Quelle:
Dez 032014
 

Die gestrige Pressekonferenz in New York bestätigte das am schlechtesten gehütete Geheimnis der laufenden Vorbereitungen zum 35sten America’s Cup: Austragungsort wird im Juni 2017 das Britische Überseeterritorium Bermuda. Damit ist der Verteidiger Golden Gate Yacht Club (GGYC) der erste, der nicht aus Notwendigkeit, sondern aus freiem Willen den Cup außerhalb seines Heimatlandes verteidigt.

Natürlich freut sich Bermuda, gestern vertreten durch keinen Geringeren als den Premierminister der Insel, Michael Dunkley, über den Zuschlag. Es sei doch ein wunderbares Segelrevier, ein toller Urlaubsort, das Paradies auf Erden.

Ein schönes Segelrevier: Bermuda, Austragungsort des 35sten America’s Cup
Ein schönes Segelrevier: Bermuda, Austragungsort des 35sten America’s Cup (Foto © Bermuda Tourism Authority)

Da mag er wohl Recht haben. Dass GGYC aber mit einer weiteren alten Tradition bricht, den Cup, wenn schon nicht in seinen Heimgewässern, so doch wenigstens im Heimatland zu verteidigen, stößt vielen AC-Fans bitter auf. Die ersten 50 Kommentare auf der AC-Facebookseite sprechen Bände, alle weiteren haben wir nicht mehr gelesen.

Natürlich hatte damals, 2007, die Société Nautique de Genève (SNG) als Verteidiger mit Ernesto Bertarellis Team Alinghi auch nicht die Schweiz und dort z.B. den Genfer See gewählt, sondern war nach Valencia in Spanien "ausgewandert". Was übrigens zu einem der lukrativsten ACs überhaupt geführt hatte – für die teilnehmenden Teams und die austragende Organisation, aber auch, so munkelt man, für die Bertarelli-Familie über Hotel- und Grundstücksgeschäfte. Doch wäre eine Verteidigung im Binnenland Schweiz ebenso schwer mit der Salzwassertradition des AC vereinbar gewesen wie eine Auslagerung. So verband SNG das Nützliche mit dem Angenehmen, und ein Präzedenzfall wurde geschaffen.

Meint man das mit “Bermuda Dreieck”?
Meint man das mit “Bermuda Dreieck”? (Foto © ACEA)

Datensätze:

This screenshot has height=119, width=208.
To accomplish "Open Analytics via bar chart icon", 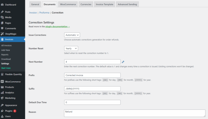I will [2, 92].
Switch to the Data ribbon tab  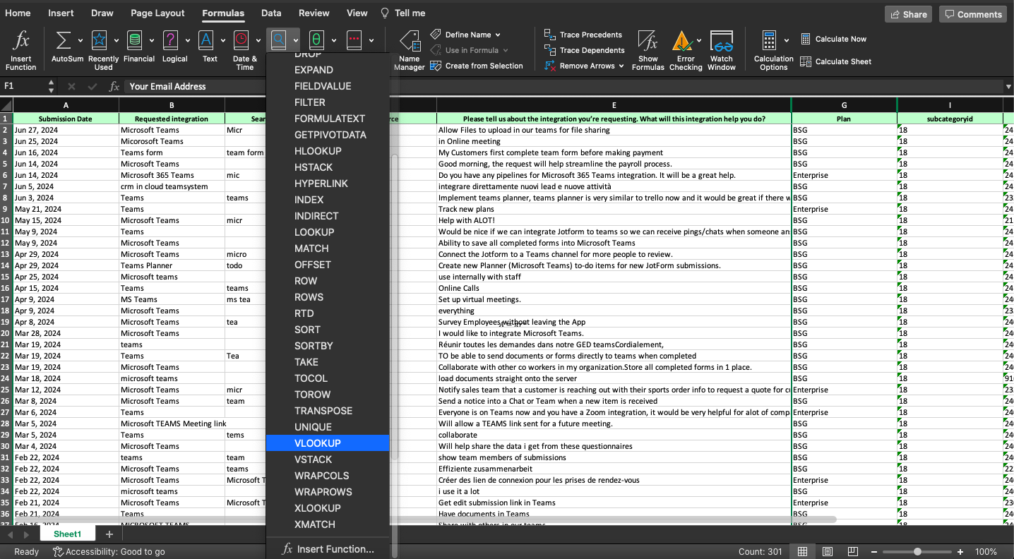click(271, 13)
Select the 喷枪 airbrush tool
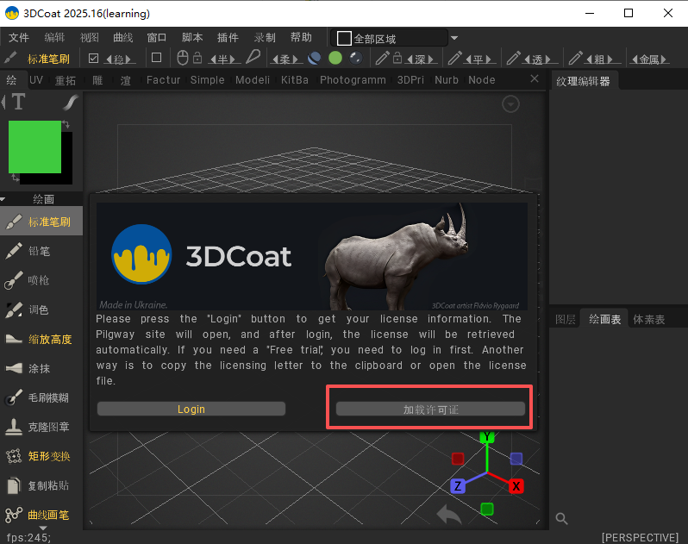Viewport: 688px width, 544px height. coord(41,280)
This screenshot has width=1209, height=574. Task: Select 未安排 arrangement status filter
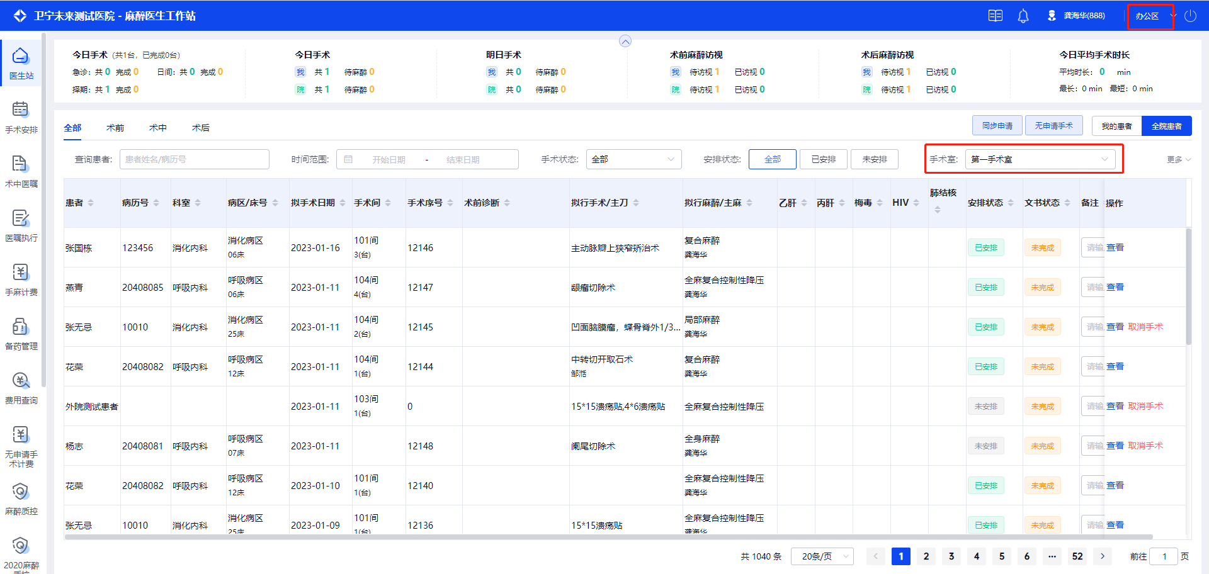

Aufgaben:
1. Bearbeite im Text über den America's Cup den Abschnitt von „Natürlich freut sich“ bis „Bermuda Tourism Authority)“, indem du „Premierminister“ durch „Regierungschef“ ersetzt, und gib den Abschnitt vollständig wieder.
2. Schreibe den Text über den America's Cup im Anschluss an seinen letzten Satz weiter.
Die Einträge werden für die Bearbeitung nicht gebraucht.

Ergebnisse je Aufgabe:
1.
Natürlich freut sich Bermuda, gestern vertreten durch keinen Geringeren als den Regierungschef der Insel, Michael Dunkley, über den Zuschlag. Es sei doch ein wunderbares Segelrevier, ein toller Urlaubsort, das Paradies auf Erden.

Ein schönes Segelrevier: Bermuda, Austragungsort des 35sten America’s Cup
Ein schönes Segelrevier: Bermuda, Austragungsort des 35sten America’s Cup (Foto © Bermuda Tourism Authority)

2.
GGYC, der Veranstaltungsorganisator ACEA und das repräsentierende Team des Software-Milliardärs Larry Ellison Oracle Team USA treiben dieses Spiel nun weiter. Obwohl sie fast 20.000 Kilometer Küste an zwei Ozeanen in den USA zur Verfügung haben, hat Bermuda wohl ein Angebot gemacht, dass sie nicht ablehnen konnten. San Diego, auf US-Boden der letzte Mitstreiter um den Austragungsort, zog den Kürzeren. Die für den letzten Cup so heiß angepriesene "beste, größte, fantastischste Windmaschine" San Francisco, Heimatort des Verteidigers, war bereits zu Beginn der Verhandlungen aus dem Rennen. Die Stadtväter wollten lieber Kostenbeiträge für Infrastruktur und Sicherheit erhalten, als selber noch die Austragungsrechte zu bezahlen.

Allgemein scheint bei den Herausfordererteams die Erleichterung zu überwiegen, dass nun endlich ein Ort feststeht. Ein bisschen verloren sah Franck Cammas, Team France, aus, obwohl die Verkündung seines Hauptsponsors angeblich kurz bevor steht. Vielleicht wissen wir mehr nach dem Salon Nautique International de Paris, der am Nikolaustag beginnt. Keiner der Vertreter von Ben Ainslie Racing (GBR), Luna Rossa (ITA), Emirates Team New Zealand (NZL), Team France (FRA) und Artemis Racing (SWE) ließ sich jedoch über den Zustand des jeweiligen Sponsoringstandes aus, doch ist das französische Team mutmaßlich am gefährdetsten, den finanziellen Cut nicht zu schaffen. Da kommt nun erschwerend hinzu, dass die Ortswahl Bermuda für französische Sponsoren wenig geeignet erscheint.

Alle glücklich? Verteidiger-Skipper James Spithill und die Herausforderer
Alle glücklich? Verteidiger-Skipper James Spithill und die Herausforderer (Foto © ACEA/Gilles Martin-Raget)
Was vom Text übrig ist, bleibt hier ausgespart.